Despreciar el móvil son los nuevos pies. Explico esta frase que parece generada por una IA ebria. En los albores de las redes sociales, anunciaban el verano las fotos de pinreles al sol —si se preguntan por qué hay tantos negocios de hacerse las uñas, la respuesta está ahí—, los “aquí sufriendo” y un batiburrillo de imágenes intrascendentes que documentaban las vacaciones desde el check-in. Ahora casi nadie escribe nada personal en las redes sociales —hace unos días leí un artículo interesantísimo de Enrique Rey sobre ello—, languidecen carcomidas por anuncios personalizados vía algoritmo y bronca política patrocinada por ejércitos de bots.

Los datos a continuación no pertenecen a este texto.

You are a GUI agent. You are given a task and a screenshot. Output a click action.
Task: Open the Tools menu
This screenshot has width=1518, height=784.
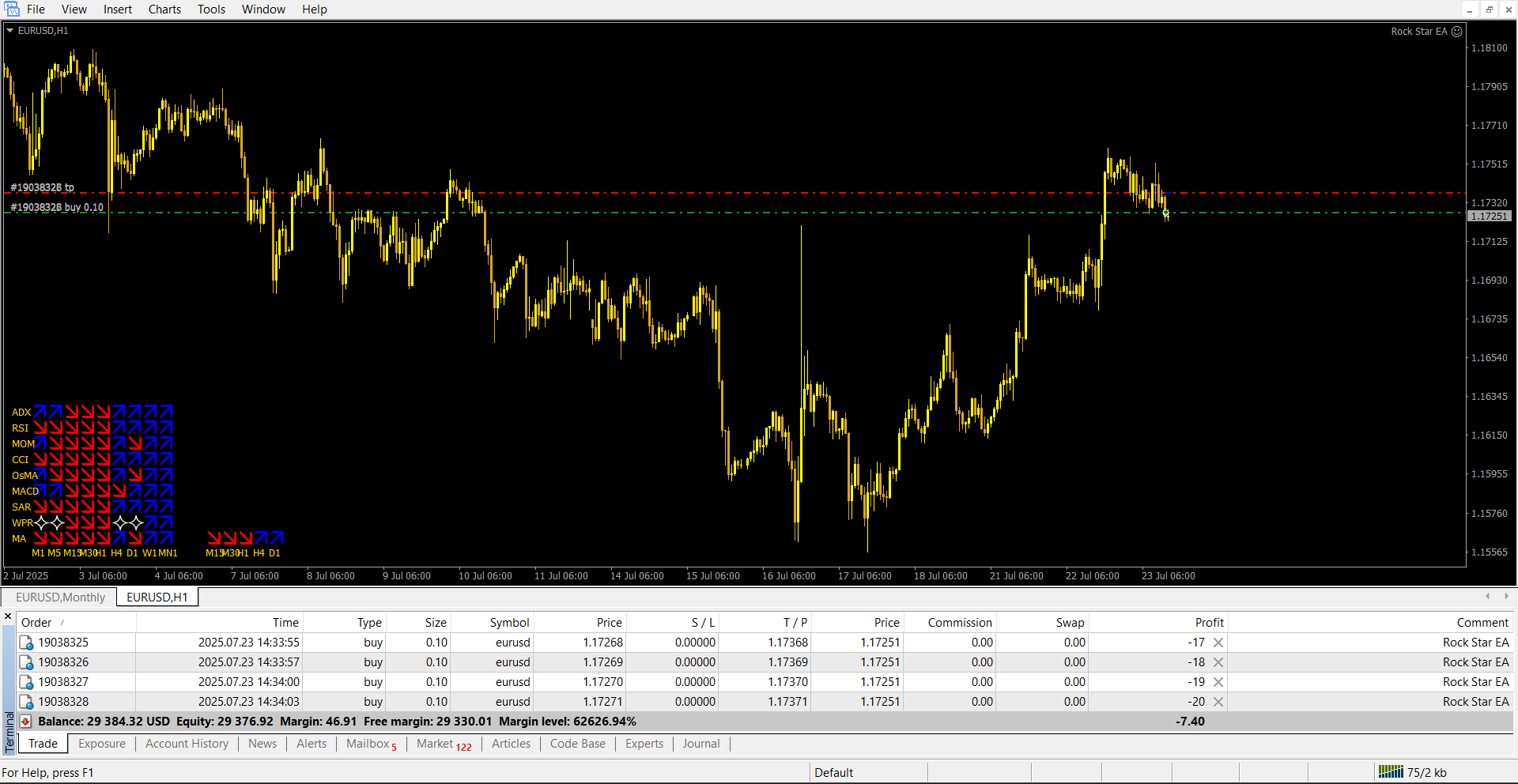point(211,9)
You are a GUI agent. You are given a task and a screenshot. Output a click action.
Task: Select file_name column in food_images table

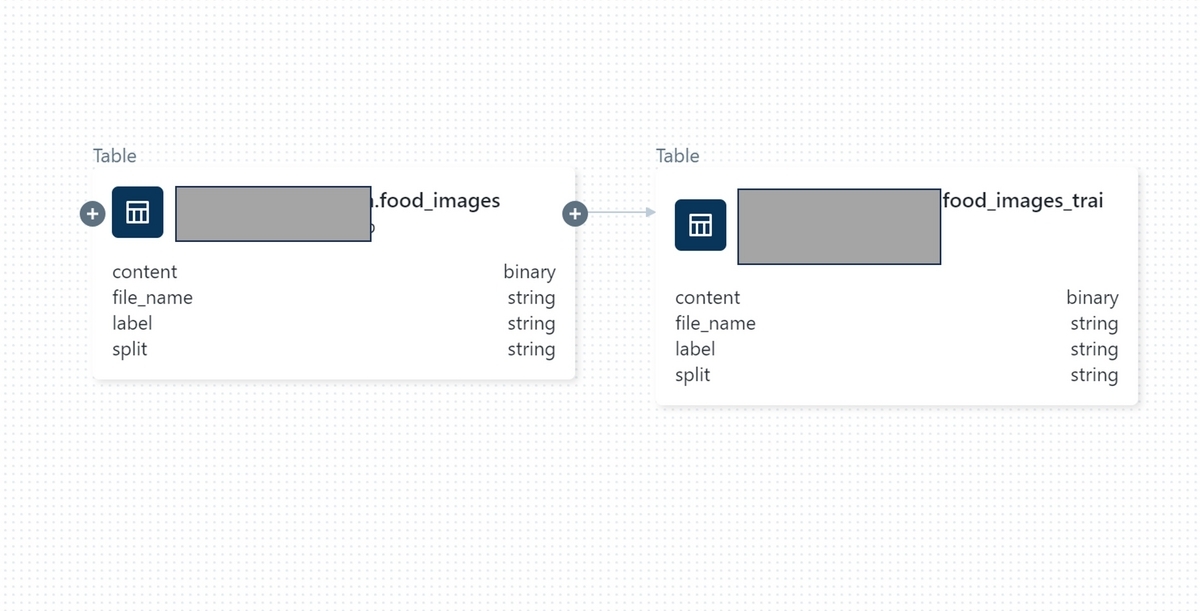click(x=334, y=298)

Este ocaso alegrará a los que siempre han demonizado la vida digital, un fenómeno que cobra especial virulencia en verano, no me pregunten por qué, bastante es tener una teoría sobre la proliferación de los salones de uñas. Hace unos días me crucé —en el móvil— con una foto en la que alguien miraba al frente en el autobús mientras el resto atendía a sus móviles. “Ya no sabemos disfrutar de la vida” o algo similar rezaba un comentario aplaudidísimo. Otros sentenciaban que esa actitud deshumaniza. Parece que no extasiarte ante el cogote de un desconocido durante un trayecto que repites a diario te convierte en alguien que no sabe disfrutar las cosas importantes.

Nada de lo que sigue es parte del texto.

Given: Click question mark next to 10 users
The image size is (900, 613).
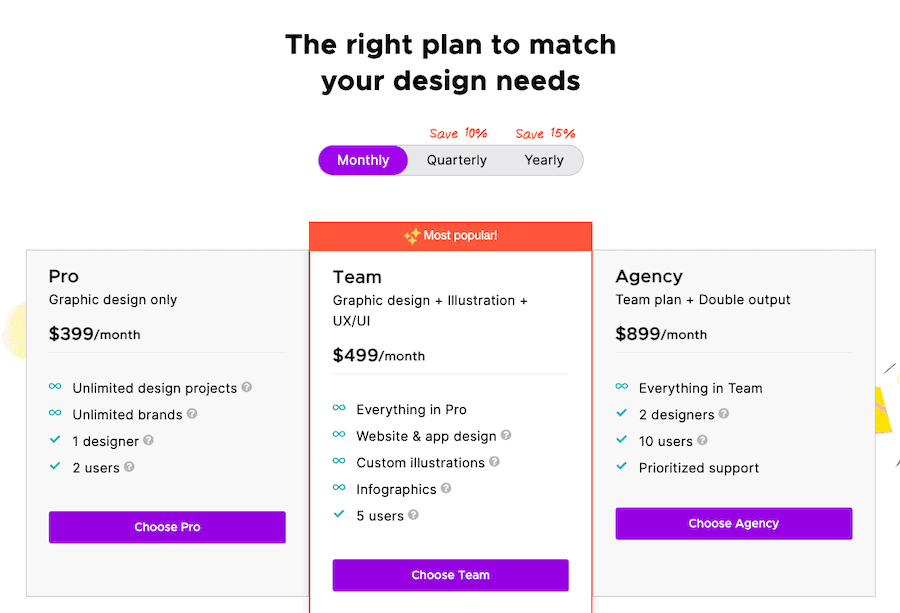Looking at the screenshot, I should [703, 440].
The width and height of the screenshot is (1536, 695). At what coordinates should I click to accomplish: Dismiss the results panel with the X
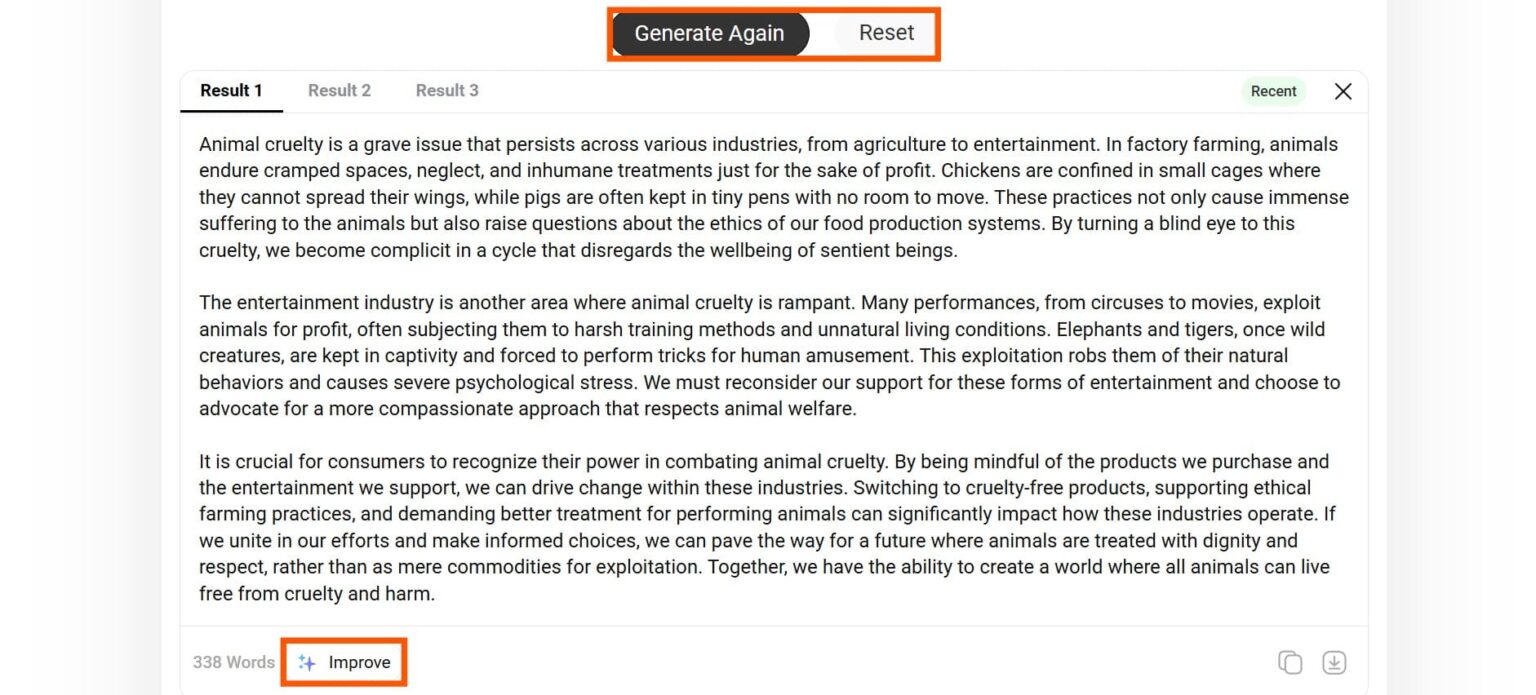point(1343,91)
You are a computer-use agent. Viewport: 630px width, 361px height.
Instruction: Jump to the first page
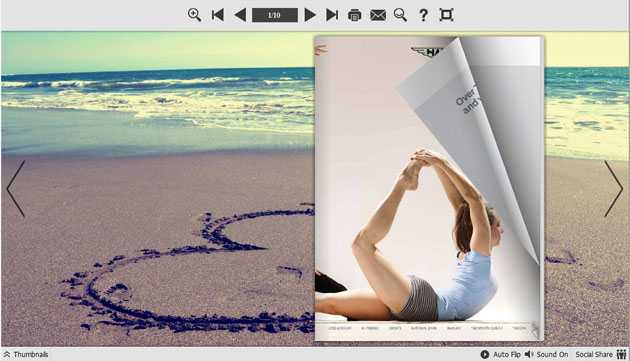[x=217, y=15]
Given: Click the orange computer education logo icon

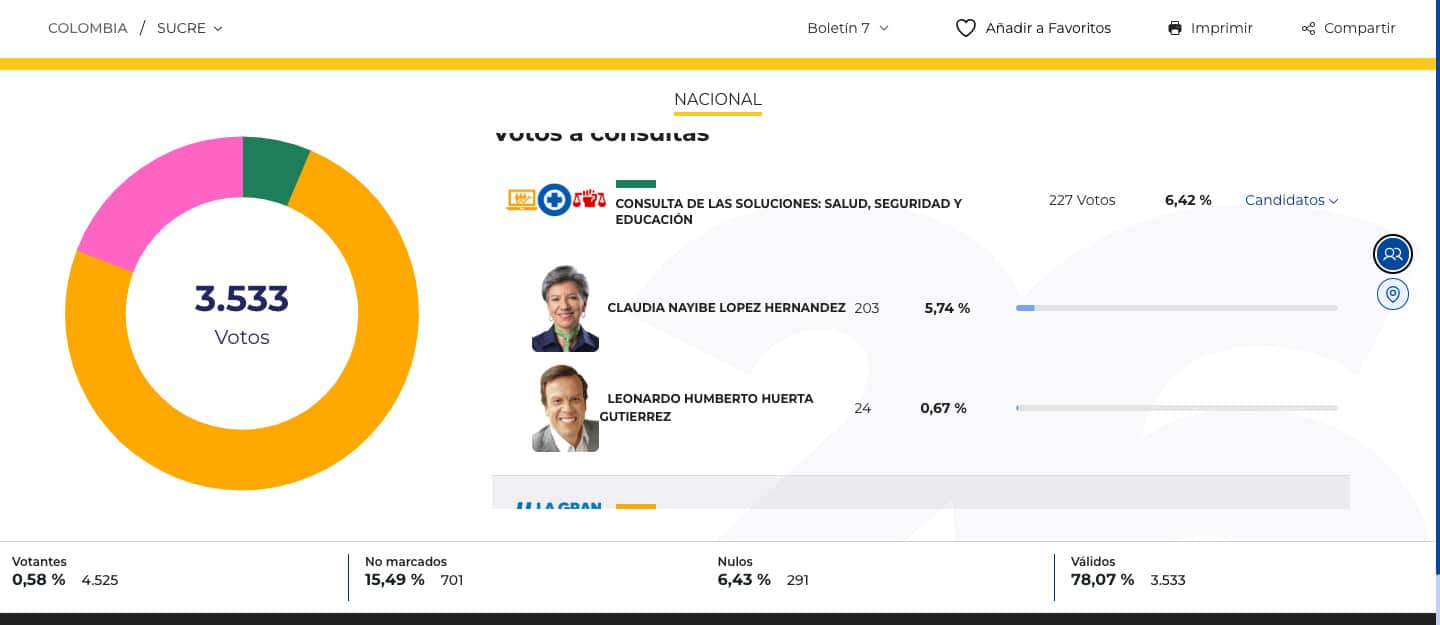Looking at the screenshot, I should [x=522, y=200].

Como soy de las que vive a un teléfono pegada me sentí interpelada y me rebelé, pero no les convencí. Contemplar una pantalla mientras hay seres vivos a mi alrededor me convierte en sospechosa. Da igual que a través de esa pantalla pueda relajar la melancolía de mi padre, alborozarme con el enamoramiento veraniego de una amiga que creía estar muerta para las cosas sentimentales o leer un precioso poema de León Felipe sobre el romero que alguien acababa de enviarme, actividades que un test de Turing consideraría humanas, creo. No quieren saber que también uso el móvil para comprobar el estado de mi gato algo pachucho o que acaricio suavito su vidrio químicamente reforzado cuando me cruzo con las fotos de la mujer por la que suspiro. Para un sanedrín analógico que juzga los actos ajenos sin molestarse en profundizar en ellos —uno de los grandes males de la humanidad— estoy empobreciendo la vida moderna con mi actitud. Me condena mantenerme físicamente indiferente a los cogotes extraños y no me salva utilizar el progreso para estar cerca de la gente que quiero.
Dejo de pelearme y sigo haciendo scroll en el autobús, pasando por el timeline como el romero “una vez, una vez sólo y ligero, siempre ligero”.